La segunda noche, para ayudarse a soñar, Moya abre el libro The Secret en páginas seis y siete que alumbra con el encendedor. Tiene suerte, mucha suerte. El incendio de la caja dentro de la cual duerme es apagado por una repentina tormenta tras la cual llega un policía (ángel de la guarda) que lo acomoda junto a otros bajo una rendija de la estación del metro.

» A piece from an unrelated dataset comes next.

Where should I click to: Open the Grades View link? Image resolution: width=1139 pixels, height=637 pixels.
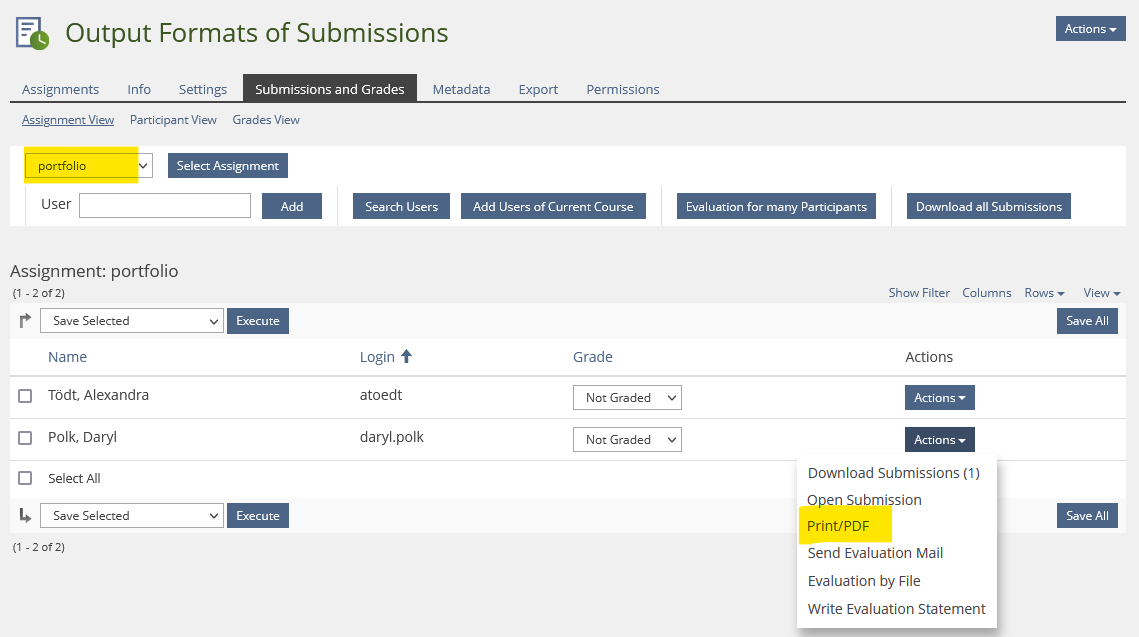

En esta rendija, siente un ardor y se percata de una, dos, tres, cuatro, cinco picadas de insecto que Moya deduce son chinches. Pero el sufrimiento es prueba de carácter, dicen los libros. Así que se mira una, dos tres, cuatro mordidas y sonríe mientras lee tranquilamente el final del libro de Eckard Tolle.

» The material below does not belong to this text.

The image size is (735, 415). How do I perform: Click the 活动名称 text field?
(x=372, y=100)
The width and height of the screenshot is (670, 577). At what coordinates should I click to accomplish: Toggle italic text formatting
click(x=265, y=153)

El tercer día sí que es una mejor prueba. Un homeless vecino con tirria le disputa el resto de hamburguesa que se acaba de conseguir en el tarro quinto de la calle 35. Lo mira con odio acumulado de tres días. Moya lo mira con compasión, le da unos mordiscones en la mano que le sacan sangre al vecino para espantarlo por un rato y continúa leyendo.
El cuarto día mientras busca en la basura un periódico (ya no le queda dinero para libros), se da cuenta por las miradas de los turistas, que ha comenzado a oler. Pero tiene mucha suerte. Nueva York no lo abandona. Mira al cielo. Las nubes preñadas tipo Botero teñidas de un gris tipo petroleo dan cuenta de un tercer milagro. Se acerca un aguacero. Es mucho pedir. Se queja de lleno.

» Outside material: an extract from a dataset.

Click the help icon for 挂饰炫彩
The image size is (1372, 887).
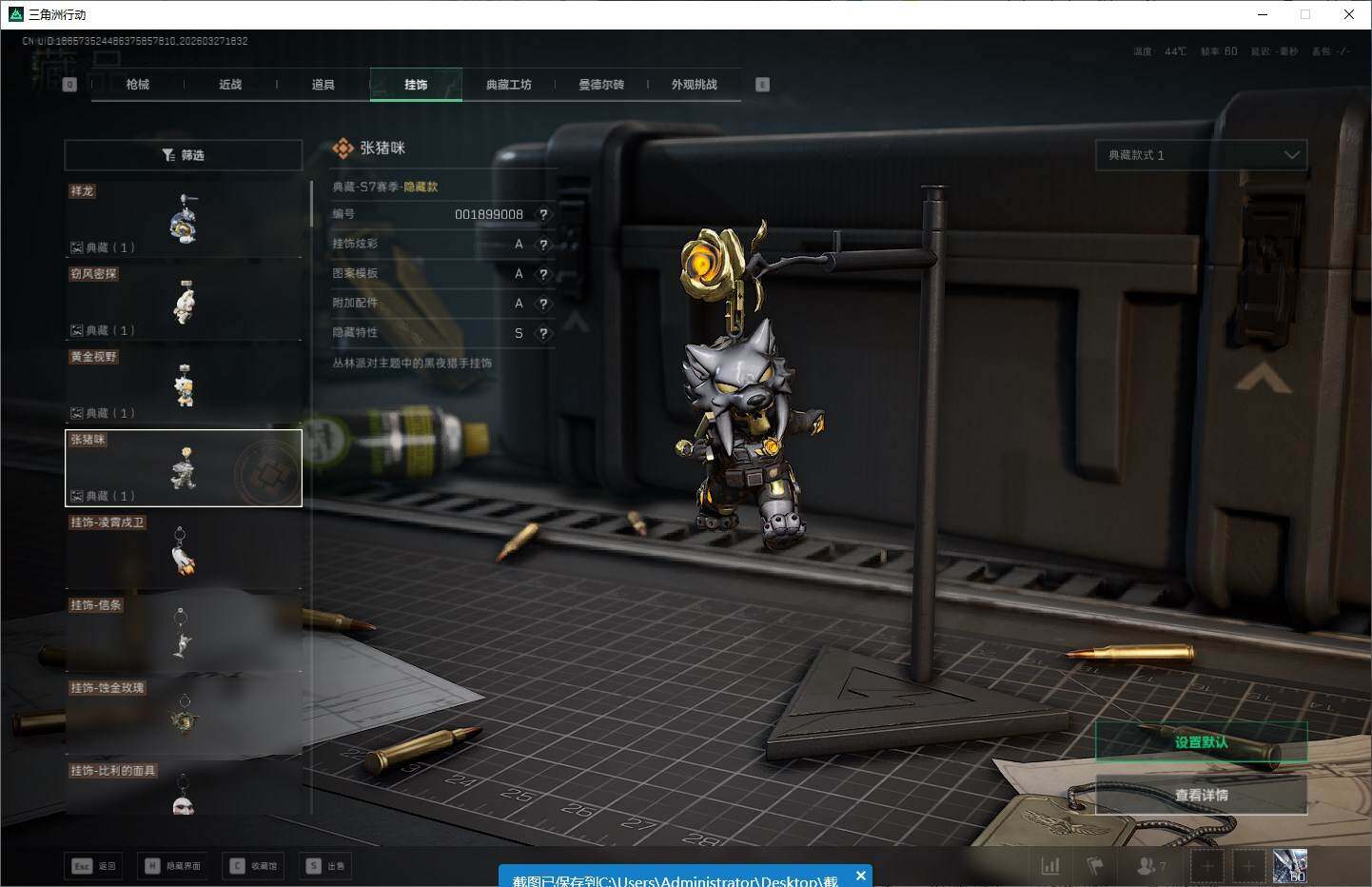[543, 245]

Así es como se saca la ropa, saca un jabón de esos de muestras que regalan (otro milagro) en la tienda de jabones artesanales. Listo. La ducha natural es un regalo del cielo. Los turistas dan vuelta la cara, uno que otro suelta una carcajada. Se le acerca un «ángel de la guarda» que le pasa unas bolsas plásticas para que se tape sus «private parts».
Increíble la abundancia, piensa Moya. La tierra es generosa con uno. Sí que lo es.